Lo sforzo di Resistere

3 Luglio 2013

Mai titolo fu più azzeccato: Rezistance, ovvero Resistenza.
Così Ali Kazma ha intitolato l'installazione video al Padiglione Turco che è stato invitato a rappresentare quest'anno alla Biennale di Venezia. A un giorno dall'inaugurazione ufficiale, il 31 maggio scorso, a Istanbul scatta la rivolta o, meglio, la resistenza, perchè di questo si tratta, non di un attacco, ma di una difesa, di un atto di resistenza, appunto, alla violazione di diritti umani, diritti d'espressione, libertà di parola, democrazia.

 

 

Anche se oggi questi termini risuonano come lettere vuote e sarebbe necessario rivederne il significato nell'ambito di una trasformazione non solo geo-politica ma soprattutto socio-culturale in atto (...e non solo in Turchia), gli oltre due milioni e mezzo di persone che sono scese in piazza Taksim come ad Ankara, e in altre città turche, si battono per questo: per far fronte a scelte cui non partecipano ma che li riguardano, per resistere all'abuso di potere, per resistere alla messa in disparte, all'esclusione, per resistere all'arroganza e all'ignoranza di capi di governo, di lavoro, religiosi (dopo Erdogam c'è una lista infinita a partire proprio dall'Italia di questi giorni...) che dietro false democrazie, con strategie di controllo prima di tutto culturale, mettono a tacere parti cospicue di popolazione acquisendo consensi attraverso clientarismi, censura e mala informazione per dirigere i loro sforzi verso l'autoritarismo e l'autocelebrazione.
L'uomo non è più chiamato a battersi per affermare le proprie idee e creazioni, ma a resistere, a parare colpi. Le battaglie che siamo chiamati a combattere non sono per conquistare nuovi traguardi, bensì per resistere agli attacchi e alle prese di posizione che arrivano improvvisi dall'alto...grazie alla rapidità di azioni che solo chi governa ha il potere di adottare. 

 


Non so se Kazma potesse prevedere questi eventi ma, forse, se è dal '70 che in Turchia la gente non scende in piazza a manifestare, una ragione c'è. E va oltre il fatto in sé del Gezi Park: Non si tratta solo degli alberi del parco...si tratta della politica di Erdogam in Siria. Si tratta dei provvedimenti contro l'alcool. Si tratta dei divieto al bacio pubblico. Si tratta di come stanno trasformando Istanbul in un intero cantiere...- commenta Fulya Erdem, tra i curatori della prossima Biennale di Istanbul. E non è un caso che il tema della prossima Biennale di Istanbul sia incentrato sul diritto allo “spazio” pubblico e alle forme d'espressione (e dopo gli ultimi eventi che hanno reso protagonista anche l'Istituzione Biennale per atti di censura, siamo tutti in attesa di vedere se verrà smentita l'accusa di strumentalizzazione dell'arte ai fini di un processo di gentrificazione che più che con l'arte ha a che fare con il mercato immobiliare)...laddove in città come Istanbul (ma anche come Bologna, giusto per citare una realtà che conosco...come di molte altre) la strategia capitalista sta dominando i processi di trasformazione urbana e sociale.
Si tratta dunque di resistere, sembra dirci Kazma (partito da Venezia per scendere in piazza Taksim assieme agli altri). Ma come? Con quali strumenti?

 



Kazma ci presenta un campionario di casi, una raccolta quasi scientifica, un'enciclopedia, per restare in tema con la Biennale veneziana, di pratiche di gestione, alterazione, controllo del corpo, inteso come entità fisica e sociale.
Il corpo: ultimo baluardo dell'atto di resistenza.

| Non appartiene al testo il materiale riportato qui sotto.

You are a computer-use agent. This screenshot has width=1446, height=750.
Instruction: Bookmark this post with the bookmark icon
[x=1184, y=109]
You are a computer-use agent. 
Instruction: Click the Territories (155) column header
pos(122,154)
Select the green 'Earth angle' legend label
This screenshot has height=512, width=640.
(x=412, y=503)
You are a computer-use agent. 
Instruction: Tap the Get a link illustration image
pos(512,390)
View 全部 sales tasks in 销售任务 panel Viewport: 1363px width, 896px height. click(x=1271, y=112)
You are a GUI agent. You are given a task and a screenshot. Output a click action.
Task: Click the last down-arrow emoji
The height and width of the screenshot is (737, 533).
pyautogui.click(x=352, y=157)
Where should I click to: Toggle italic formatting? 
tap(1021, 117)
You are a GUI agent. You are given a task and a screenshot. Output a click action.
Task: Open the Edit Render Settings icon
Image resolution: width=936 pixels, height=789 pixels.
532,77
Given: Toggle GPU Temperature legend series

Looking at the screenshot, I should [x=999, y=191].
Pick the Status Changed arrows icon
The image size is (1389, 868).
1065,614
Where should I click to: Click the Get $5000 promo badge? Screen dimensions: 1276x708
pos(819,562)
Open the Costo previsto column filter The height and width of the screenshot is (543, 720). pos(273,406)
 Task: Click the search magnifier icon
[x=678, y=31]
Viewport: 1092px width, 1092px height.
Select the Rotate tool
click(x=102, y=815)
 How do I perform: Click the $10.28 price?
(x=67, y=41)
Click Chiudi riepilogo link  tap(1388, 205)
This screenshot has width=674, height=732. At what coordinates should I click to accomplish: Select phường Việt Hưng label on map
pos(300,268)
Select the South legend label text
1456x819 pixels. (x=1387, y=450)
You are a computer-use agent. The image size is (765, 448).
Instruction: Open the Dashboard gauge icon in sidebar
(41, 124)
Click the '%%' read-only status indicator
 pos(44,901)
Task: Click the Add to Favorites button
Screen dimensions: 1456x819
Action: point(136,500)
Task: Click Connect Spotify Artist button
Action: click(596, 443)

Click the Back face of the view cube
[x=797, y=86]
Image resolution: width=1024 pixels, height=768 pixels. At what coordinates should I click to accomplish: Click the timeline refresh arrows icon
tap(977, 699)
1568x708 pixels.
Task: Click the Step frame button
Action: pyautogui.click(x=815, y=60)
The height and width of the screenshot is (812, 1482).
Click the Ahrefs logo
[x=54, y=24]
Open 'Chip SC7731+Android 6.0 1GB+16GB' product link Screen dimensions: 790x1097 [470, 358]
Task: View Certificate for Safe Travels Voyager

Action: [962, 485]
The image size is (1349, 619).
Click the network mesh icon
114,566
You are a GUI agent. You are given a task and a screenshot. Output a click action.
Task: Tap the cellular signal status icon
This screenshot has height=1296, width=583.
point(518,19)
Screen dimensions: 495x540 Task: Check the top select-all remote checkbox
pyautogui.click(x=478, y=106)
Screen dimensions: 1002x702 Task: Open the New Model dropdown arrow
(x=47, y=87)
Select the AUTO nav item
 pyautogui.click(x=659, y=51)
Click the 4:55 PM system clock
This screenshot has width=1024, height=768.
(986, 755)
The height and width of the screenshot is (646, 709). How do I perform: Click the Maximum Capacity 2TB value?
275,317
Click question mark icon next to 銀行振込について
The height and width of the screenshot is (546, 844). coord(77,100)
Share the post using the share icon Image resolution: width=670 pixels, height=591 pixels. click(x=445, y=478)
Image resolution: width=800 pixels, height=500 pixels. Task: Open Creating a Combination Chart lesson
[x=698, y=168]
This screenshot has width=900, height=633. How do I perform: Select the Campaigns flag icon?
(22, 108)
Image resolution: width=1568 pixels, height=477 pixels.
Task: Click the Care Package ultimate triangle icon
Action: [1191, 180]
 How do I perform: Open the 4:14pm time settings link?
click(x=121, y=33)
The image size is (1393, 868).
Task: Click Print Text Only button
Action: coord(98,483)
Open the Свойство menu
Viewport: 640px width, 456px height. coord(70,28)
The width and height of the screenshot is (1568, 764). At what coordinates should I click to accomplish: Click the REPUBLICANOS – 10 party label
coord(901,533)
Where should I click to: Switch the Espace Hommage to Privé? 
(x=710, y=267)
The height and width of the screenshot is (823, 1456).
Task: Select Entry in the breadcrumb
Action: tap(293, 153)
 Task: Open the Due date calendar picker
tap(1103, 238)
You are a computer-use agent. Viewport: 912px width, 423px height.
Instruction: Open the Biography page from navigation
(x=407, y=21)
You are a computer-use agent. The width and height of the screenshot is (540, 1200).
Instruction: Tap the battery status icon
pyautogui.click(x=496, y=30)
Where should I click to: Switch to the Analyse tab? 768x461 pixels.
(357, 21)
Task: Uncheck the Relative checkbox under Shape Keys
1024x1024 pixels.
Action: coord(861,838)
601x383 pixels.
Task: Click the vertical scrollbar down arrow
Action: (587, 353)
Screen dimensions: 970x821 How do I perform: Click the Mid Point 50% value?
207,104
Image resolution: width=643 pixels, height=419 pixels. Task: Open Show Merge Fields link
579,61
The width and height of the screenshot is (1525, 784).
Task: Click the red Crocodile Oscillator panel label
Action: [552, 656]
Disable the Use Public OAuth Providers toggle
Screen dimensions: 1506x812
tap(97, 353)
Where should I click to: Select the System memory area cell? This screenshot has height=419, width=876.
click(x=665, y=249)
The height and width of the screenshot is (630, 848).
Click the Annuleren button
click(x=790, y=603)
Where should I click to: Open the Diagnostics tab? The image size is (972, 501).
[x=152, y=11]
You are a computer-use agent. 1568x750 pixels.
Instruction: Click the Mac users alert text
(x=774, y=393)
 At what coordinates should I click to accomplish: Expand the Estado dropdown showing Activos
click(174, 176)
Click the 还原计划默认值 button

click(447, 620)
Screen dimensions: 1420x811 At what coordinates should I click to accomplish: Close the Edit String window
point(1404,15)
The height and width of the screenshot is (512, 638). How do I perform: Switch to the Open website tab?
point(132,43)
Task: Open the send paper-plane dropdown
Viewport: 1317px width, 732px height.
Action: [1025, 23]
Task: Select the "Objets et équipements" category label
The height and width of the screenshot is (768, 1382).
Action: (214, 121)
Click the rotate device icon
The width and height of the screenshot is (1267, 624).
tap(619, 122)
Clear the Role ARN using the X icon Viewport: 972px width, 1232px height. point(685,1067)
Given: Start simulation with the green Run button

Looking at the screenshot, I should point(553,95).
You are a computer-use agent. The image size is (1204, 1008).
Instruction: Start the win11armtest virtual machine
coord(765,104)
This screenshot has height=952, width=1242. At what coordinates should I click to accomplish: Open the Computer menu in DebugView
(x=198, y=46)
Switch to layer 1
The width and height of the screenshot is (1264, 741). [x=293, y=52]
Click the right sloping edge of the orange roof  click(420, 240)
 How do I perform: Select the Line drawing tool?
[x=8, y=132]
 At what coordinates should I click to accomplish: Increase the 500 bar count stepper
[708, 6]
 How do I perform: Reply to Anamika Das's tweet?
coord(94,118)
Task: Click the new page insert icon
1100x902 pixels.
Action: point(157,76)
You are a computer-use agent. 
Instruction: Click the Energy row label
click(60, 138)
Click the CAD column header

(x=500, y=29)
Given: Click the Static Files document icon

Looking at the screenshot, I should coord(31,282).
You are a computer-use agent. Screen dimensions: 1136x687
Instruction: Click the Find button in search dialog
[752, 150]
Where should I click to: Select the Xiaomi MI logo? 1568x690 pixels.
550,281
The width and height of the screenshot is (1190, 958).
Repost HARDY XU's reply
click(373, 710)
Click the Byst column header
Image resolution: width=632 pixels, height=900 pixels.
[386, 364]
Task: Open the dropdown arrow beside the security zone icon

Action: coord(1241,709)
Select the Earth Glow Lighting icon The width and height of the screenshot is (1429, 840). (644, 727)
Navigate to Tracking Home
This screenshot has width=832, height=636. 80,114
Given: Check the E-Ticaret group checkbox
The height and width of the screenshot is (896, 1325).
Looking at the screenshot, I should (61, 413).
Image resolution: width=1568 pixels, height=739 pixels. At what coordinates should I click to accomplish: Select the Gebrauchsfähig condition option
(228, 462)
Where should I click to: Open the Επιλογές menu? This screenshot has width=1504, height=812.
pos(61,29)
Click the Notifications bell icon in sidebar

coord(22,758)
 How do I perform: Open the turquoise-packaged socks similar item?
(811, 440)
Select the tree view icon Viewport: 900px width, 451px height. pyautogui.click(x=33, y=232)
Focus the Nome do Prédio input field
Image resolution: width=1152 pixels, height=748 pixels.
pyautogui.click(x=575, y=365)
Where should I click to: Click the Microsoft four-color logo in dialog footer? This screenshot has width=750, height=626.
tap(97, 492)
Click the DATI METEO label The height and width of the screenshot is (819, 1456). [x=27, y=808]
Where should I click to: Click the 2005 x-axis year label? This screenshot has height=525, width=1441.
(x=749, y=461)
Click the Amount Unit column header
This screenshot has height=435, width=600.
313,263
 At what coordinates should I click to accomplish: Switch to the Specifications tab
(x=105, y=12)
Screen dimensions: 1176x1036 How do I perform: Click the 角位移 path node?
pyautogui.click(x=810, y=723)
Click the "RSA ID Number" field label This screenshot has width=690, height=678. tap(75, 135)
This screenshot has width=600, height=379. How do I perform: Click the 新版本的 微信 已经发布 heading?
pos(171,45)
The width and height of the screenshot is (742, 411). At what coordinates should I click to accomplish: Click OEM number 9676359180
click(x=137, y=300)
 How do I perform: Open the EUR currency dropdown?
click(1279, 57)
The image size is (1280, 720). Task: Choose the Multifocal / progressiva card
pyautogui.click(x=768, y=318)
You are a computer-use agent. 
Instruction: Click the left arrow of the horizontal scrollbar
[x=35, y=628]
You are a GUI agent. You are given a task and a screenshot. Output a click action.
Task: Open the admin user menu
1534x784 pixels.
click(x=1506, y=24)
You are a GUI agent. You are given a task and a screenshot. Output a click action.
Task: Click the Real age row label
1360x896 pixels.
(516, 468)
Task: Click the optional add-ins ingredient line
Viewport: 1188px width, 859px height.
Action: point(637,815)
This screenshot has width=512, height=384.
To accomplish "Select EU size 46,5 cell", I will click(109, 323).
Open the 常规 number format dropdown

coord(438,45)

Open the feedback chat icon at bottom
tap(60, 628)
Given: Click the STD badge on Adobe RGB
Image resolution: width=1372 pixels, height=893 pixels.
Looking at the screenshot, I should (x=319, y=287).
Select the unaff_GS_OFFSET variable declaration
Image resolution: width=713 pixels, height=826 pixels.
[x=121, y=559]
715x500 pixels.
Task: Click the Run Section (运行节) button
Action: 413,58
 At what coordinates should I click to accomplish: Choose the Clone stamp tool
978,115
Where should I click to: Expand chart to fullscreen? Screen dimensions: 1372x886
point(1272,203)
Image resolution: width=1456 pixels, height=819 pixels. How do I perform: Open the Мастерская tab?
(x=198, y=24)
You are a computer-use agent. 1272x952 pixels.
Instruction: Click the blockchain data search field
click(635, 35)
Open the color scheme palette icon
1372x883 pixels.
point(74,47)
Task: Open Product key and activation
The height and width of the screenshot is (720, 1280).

D'altra parte la storia dell'arte è la prima ad insegnarci come il corpo possa diventare tela, campo d'azione e sperimentazione, oggetto di traduzione e trasformazione. Ma Kazma non parla di questo. Quel che gli interessa è l'atto di creazione, che è sì atto di resistenza (quello di cui parla Deleuze), ma è prima di tutto corpo che resiste (quello di cui parla Foucault) sfidando i limiti della sua stessa esistenza. Non è più corpo testato, svelato, alterato, non è più corpo mortale, è corpo in bilico tra la vita e la morte, in atto di resistenza.   

Al padiglione turco Ali Kazma presenta una pluralità di progetti video, 19, messi in dialogo tra loro in un'installazione a 5 canali che non ripete mai se stessa. Ogni video ha una durata diversa, dunque sui cinque schermi le immagini sono sempre diverse e la rotazione moltiplica centri e tensioni, è in costante divenire, apre infinite possibilità pur riuscendo a presentarne una alla volta, proprio com'è il mondo...(AK).

 

 

Li ho chiamati progetti perchè l'artista, per ognuno di essi, svolge una vera e propria ricerca, spostandosi in varie città del mondo nel corso di un anno intero, alla ricerca di situazioni specifiche in cui calarsi e su cui lavorare a stretto contatto con quelli che poi diventano i suoi protagonisti: si va dal laboratorio di un tatuatore in Giappone, a quello di uno scarificatore a Londra, da un centro universitario di neurorobotica in Germania, all'aquario di Istanbul, a una prigione della Sakarya, regione turca, e così via...

 

Negli ultimi dieci anni il lavoro di Kazma si è sempre spinto alla ricerca di ciò che non è visibile all'interno dei processi di produzione con cui l'uomo si cimenta a dar forma alle cose che mette al mondo. Nei numerosi video del ciclo Obstruction, iniziato nel 2005 a partire dall'esperienza del lavoro “Today” in cui l'artista per oltre un mese aveva realizzato ogni giorno un ritratto video delle micro attività che costellano l'area Tunel-Karakoy a Istanbul diventando egli stesso in un ingranaggio del sistema produttivo, lo sguardo dell'artista è quasi ossessionato dal mostrare quei processi studiati, calcolati e agiti al dettaglio, che sottendono alla realizzazione di un prodotto, sia esso un orologio, un paio di jeans, carne da tavola, un soprammobile, finanche un intervento artistico.
I suoi video in HD spiano donne e uomini al lavoro per svelare come ogni giorno gesti e pratiche si affinano per dare consistenza al prodotto finale. Si potrebbe quasi vederli come inni a quel sapere che viene dalla pratica quotidiana del lavoro.

 



Qui, in questo nuovo ciclo, Rezistance, l'artista si sposta dal prodotto al produttore, dall'oggetto al soggetto. Non è più soltanto l'atto produttivo ma l'atto creativo, quello che spinge l'uomo ad adattarsi, a reinventarsi, a mettersi in relazione al contesto affermando prima di tutto se stesso e le sue capacità (Emilio Garroni, nel suo Creatività lo spiega molto bene).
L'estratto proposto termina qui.